The US National Transportation Safety Board has issued a list of recommendations that effectively tell business aviation operators and pilots to smarten up their act.

If the Federal Aviation Administration accepts the NTSB recommendations, it will issue basic instructions to on-demand charter and corporate operators to ensure that their crews are provided with standard operating procedures and follow them, and that their pilots should be required to use the same checklists on the line as they use in training.

Also on training, the on-demand charter sector should conduct pilot-in-command line checks over full operational profiles that demonstrate the commander's ability to manage "weather information, checklist execution, sterile cockpit adherence and other variables that might affect how revenue flights are conducted".

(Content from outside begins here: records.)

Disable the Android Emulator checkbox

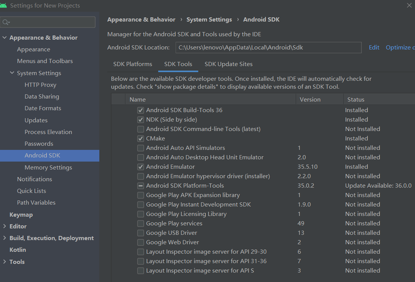(x=140, y=166)
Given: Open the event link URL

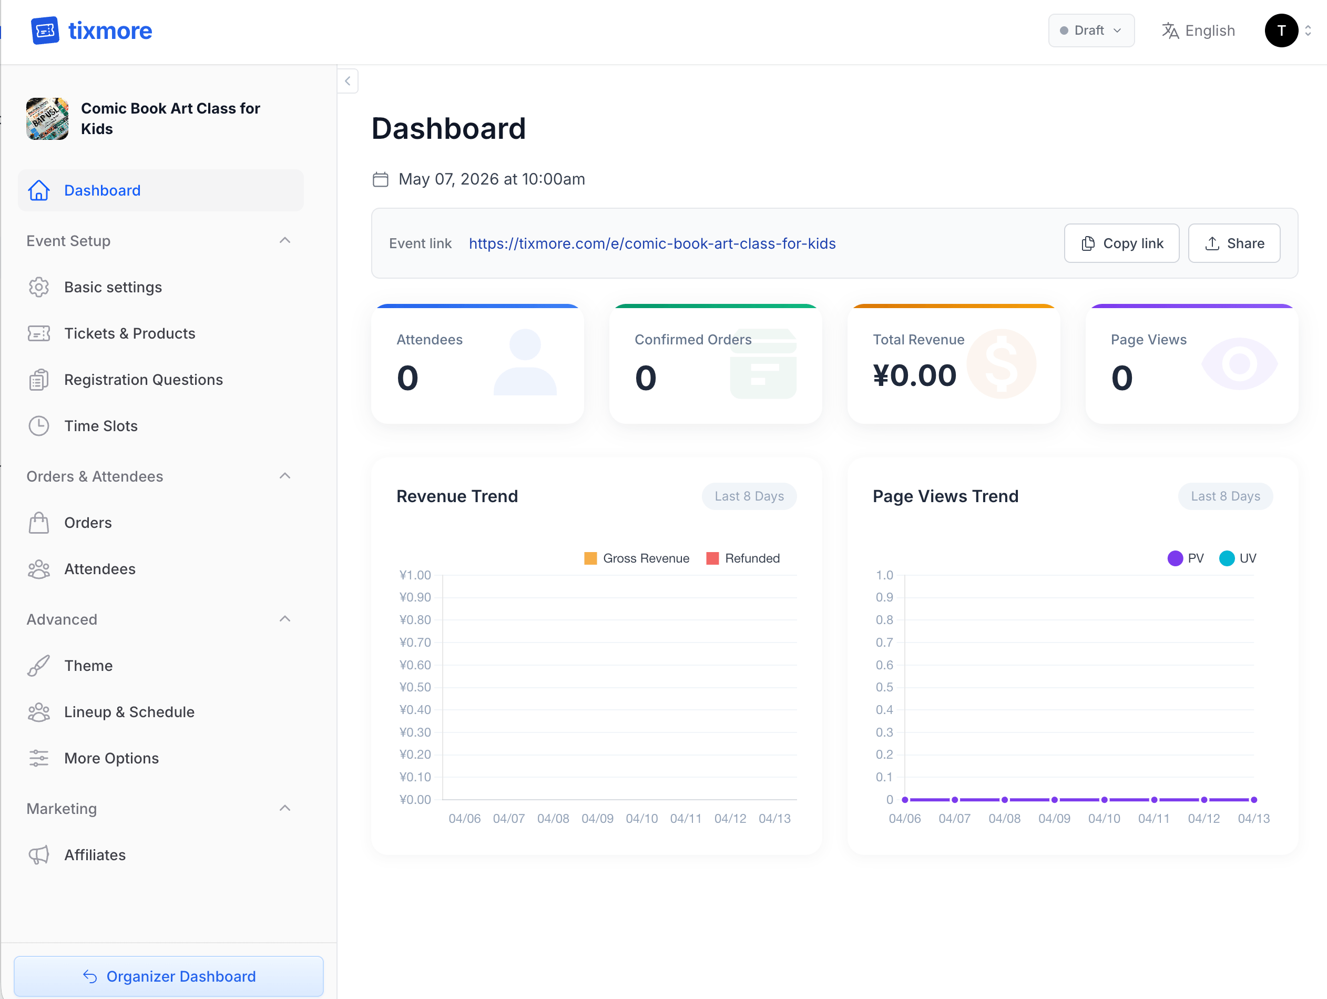Looking at the screenshot, I should (x=652, y=244).
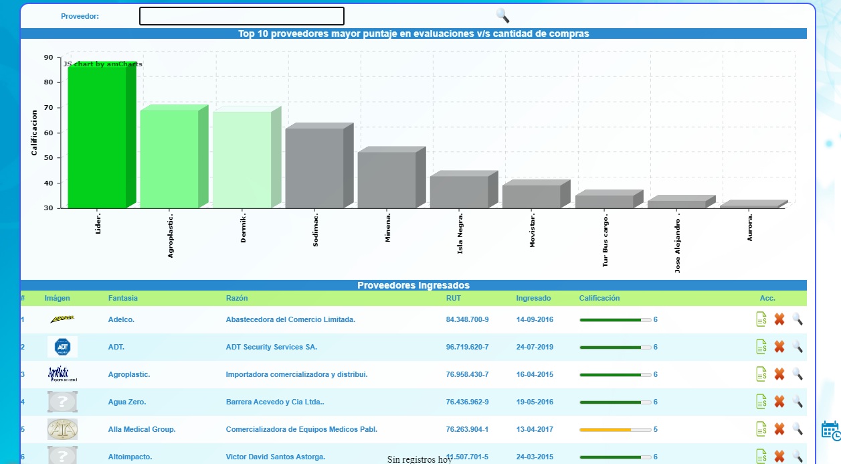
Task: Click the calendar clock icon on right edge
Action: pyautogui.click(x=830, y=431)
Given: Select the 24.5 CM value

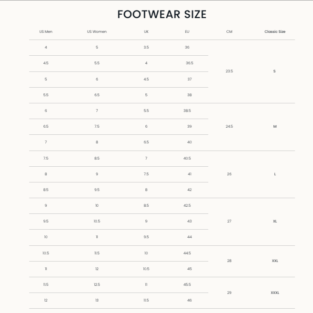Looking at the screenshot, I should 229,126.
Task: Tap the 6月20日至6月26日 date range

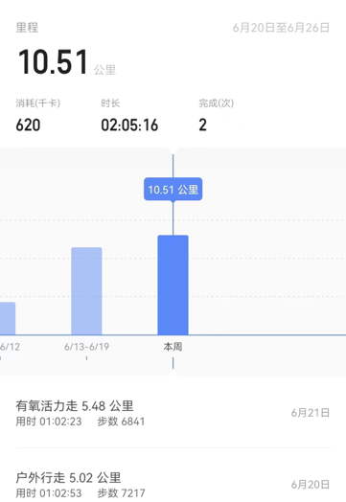Action: [x=281, y=28]
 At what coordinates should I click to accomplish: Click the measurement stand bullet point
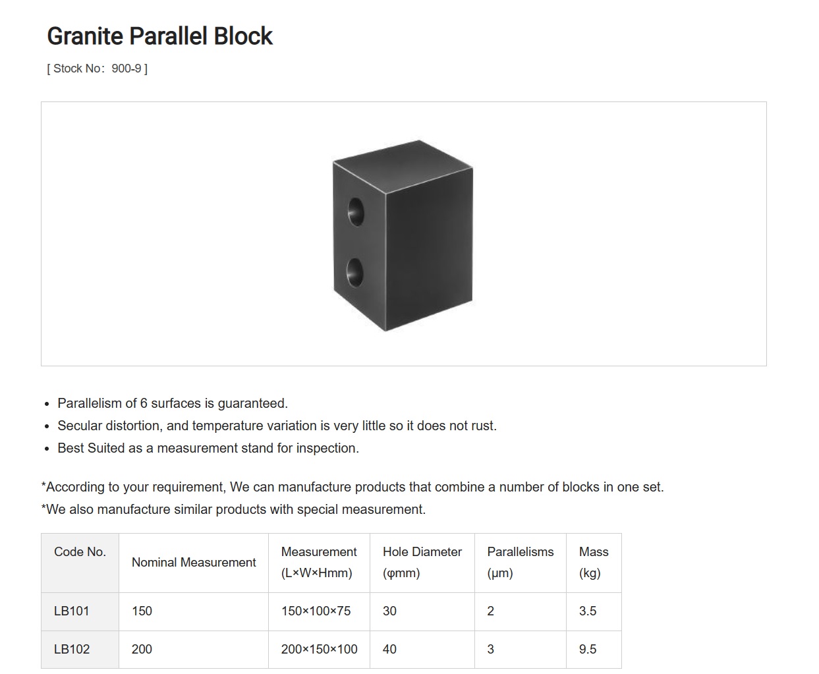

Some recommendations to tighten up flightdeck procedures are directed at airline operators as well, such as a demand that checklists require pilots to respond to a "flaps" call with the actual flap position, not just "set" or "as required". All operators are also urged to ensure that aircraft fitted with terrain avoidance warning systems have the latest terrain database uploaded.

Specifically aimed at business crews is a recommendation that pilots should be trained in fatigue prevention and recognition, and fatigue management during operations.

The NTSB wants manufacturers of in-service and newly certificated turbine aircraft to include in their flight manuals the description of type-specific "committed to stop" points, beyond which go-around is no longer an option. The board provides an example by citing the case of a Hawker 125-800A, for which the "committed to stop" point is deployment of the lift-dumpers.

Broader recommendations exhort the FAA to "actively pursue with aircraft and avionic manufacturers the development of technology to reduce or prevent runway excursions, and once it becomes available, require that the technology be installed."

Further evidence of NTSB concern about business aviation's poor record on runway overruns is a recommendation that manufacturers should provide more accurate information about distance landing assessments for wet runway conditions.